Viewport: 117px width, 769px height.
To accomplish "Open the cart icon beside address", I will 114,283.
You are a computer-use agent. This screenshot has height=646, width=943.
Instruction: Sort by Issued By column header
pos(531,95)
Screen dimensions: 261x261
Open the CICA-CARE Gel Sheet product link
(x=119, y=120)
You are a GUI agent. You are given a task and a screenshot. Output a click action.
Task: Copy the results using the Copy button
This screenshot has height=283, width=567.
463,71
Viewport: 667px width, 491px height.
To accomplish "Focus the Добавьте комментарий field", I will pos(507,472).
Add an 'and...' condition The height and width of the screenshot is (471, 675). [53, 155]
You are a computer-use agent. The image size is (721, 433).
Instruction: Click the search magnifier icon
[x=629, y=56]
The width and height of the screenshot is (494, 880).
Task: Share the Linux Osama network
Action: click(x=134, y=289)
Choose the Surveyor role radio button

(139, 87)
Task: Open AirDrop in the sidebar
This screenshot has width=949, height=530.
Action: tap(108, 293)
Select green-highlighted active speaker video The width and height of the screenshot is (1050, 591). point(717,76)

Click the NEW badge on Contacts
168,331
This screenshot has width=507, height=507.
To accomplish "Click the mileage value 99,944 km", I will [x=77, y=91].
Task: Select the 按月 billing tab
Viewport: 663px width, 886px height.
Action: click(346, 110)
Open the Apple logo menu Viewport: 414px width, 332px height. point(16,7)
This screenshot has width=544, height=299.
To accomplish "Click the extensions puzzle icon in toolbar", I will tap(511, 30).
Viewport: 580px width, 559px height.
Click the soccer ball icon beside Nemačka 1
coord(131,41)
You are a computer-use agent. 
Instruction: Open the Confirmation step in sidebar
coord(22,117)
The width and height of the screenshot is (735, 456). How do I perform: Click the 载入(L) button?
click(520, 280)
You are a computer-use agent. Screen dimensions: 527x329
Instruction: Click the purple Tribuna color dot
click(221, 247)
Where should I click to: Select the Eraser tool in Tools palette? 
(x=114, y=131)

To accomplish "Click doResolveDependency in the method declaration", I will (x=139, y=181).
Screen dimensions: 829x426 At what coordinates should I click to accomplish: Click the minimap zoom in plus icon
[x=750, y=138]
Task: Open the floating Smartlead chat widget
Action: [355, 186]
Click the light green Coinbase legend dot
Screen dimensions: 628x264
::::::::::
→ **Required work**
Only lines of the data holding the word "computer" go in the answer. Please copy each of them.

→ **Exercise result**
You are a computer-use agent. This screenshot has height=646, width=943.
You are a computer-use agent. The image size is (721, 433).
You are a computer-use agent. 
You are a computer-use agent. Screen dimensions: 527x329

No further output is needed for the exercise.